— BEGIN EXTRACTED ENTRIES —

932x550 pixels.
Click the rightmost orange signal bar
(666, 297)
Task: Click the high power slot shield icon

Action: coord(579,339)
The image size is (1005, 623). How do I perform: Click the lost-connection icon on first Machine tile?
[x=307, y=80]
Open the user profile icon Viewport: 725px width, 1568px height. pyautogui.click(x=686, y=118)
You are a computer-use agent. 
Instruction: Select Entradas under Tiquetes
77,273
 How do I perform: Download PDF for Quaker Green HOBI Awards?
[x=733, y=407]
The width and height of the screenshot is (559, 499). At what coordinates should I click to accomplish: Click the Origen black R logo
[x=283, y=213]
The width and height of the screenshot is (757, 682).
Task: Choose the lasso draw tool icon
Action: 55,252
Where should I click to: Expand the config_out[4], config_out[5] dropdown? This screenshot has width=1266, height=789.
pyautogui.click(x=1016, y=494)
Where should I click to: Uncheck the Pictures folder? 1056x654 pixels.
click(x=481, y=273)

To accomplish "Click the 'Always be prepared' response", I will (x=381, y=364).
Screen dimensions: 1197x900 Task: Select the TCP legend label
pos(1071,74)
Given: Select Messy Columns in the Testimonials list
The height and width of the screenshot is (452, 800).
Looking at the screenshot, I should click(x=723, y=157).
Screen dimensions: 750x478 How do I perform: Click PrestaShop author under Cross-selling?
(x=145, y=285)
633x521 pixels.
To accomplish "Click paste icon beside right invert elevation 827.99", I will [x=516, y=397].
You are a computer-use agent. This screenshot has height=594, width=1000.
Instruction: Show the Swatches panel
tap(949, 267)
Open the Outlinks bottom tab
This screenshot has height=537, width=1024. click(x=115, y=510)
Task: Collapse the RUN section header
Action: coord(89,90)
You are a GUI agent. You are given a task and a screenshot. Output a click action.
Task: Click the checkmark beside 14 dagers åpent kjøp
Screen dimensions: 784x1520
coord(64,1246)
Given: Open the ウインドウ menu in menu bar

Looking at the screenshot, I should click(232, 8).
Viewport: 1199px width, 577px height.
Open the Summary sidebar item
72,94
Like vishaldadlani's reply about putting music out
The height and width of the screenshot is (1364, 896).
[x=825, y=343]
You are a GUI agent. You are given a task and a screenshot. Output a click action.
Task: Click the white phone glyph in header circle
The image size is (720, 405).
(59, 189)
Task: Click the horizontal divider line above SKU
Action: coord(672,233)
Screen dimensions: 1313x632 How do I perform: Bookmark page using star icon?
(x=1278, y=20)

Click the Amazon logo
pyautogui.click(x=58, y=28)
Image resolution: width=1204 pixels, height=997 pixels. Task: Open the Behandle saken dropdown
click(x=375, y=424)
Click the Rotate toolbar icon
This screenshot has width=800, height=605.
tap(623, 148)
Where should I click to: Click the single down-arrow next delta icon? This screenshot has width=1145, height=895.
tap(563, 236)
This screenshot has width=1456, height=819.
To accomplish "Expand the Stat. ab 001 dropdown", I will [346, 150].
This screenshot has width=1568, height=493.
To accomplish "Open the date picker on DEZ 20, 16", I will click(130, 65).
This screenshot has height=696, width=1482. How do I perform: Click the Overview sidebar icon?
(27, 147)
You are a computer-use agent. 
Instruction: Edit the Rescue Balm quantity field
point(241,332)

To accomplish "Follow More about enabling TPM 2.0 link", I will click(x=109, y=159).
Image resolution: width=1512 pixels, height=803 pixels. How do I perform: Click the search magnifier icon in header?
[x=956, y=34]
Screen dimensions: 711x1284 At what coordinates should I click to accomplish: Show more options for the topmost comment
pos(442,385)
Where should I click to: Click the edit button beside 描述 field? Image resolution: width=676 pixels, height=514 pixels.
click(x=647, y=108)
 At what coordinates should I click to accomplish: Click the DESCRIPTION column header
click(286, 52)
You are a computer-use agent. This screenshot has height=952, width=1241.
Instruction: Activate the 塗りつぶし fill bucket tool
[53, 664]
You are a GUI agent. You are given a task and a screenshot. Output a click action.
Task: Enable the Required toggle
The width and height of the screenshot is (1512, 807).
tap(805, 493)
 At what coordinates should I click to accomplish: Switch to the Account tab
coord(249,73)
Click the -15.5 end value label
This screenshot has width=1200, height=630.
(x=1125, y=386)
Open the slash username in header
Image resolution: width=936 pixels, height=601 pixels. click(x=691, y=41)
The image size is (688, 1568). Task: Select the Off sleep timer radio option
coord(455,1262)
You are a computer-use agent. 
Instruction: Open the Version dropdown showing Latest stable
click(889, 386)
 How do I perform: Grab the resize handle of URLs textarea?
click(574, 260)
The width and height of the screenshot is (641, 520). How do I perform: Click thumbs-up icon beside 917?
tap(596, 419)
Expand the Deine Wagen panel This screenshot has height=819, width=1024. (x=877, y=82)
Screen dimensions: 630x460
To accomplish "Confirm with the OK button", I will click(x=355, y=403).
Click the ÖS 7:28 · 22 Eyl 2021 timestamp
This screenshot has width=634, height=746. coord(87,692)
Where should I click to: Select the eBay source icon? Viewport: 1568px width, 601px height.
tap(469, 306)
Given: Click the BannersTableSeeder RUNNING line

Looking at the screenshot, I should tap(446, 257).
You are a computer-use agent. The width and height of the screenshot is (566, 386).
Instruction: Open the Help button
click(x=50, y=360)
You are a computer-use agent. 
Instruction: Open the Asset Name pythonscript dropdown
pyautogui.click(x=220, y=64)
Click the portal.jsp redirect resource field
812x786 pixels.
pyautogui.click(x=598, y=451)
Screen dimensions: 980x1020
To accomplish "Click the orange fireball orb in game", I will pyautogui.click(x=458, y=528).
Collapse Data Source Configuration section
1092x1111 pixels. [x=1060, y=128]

— END EXTRACTED ENTRIES —

__TASK DESCRIPTION__. Rewrite the records starting at the line containing "Task: Click the high power slot shield icon" and ending at the line containing "(x=145, y=285)", swapping "How do I perform" for "How can I do" and leaving everything else unchanged.

__RESULT BELOW__.
Task: Click the high power slot shield icon

Action: coord(579,339)
The image size is (1005, 623). How can I do: Click the lost-connection icon on first Machine tile?
[x=307, y=80]
Open the user profile icon Viewport: 725px width, 1568px height. pyautogui.click(x=686, y=118)
You are a computer-use agent. 
Instruction: Select Entradas under Tiquetes
77,273
 How can I do: Download PDF for Quaker Green HOBI Awards?
[x=733, y=407]
The width and height of the screenshot is (559, 499). At what coordinates should I click to accomplish: Click the Origen black R logo
[x=283, y=213]
The width and height of the screenshot is (757, 682).
Task: Choose the lasso draw tool icon
Action: 55,252
Where should I click to: Expand the config_out[4], config_out[5] dropdown? This screenshot has width=1266, height=789.
pyautogui.click(x=1016, y=494)
Where should I click to: Uncheck the Pictures folder? 1056x654 pixels.
click(x=481, y=273)

To accomplish "Click the 'Always be prepared' response", I will (x=381, y=364).
Screen dimensions: 1197x900 Task: Select the TCP legend label
pos(1071,74)
Given: Select Messy Columns in the Testimonials list
The height and width of the screenshot is (452, 800).
Looking at the screenshot, I should click(x=723, y=157).
Screen dimensions: 750x478 How can I do: Click PrestaShop author under Cross-selling?
(x=145, y=285)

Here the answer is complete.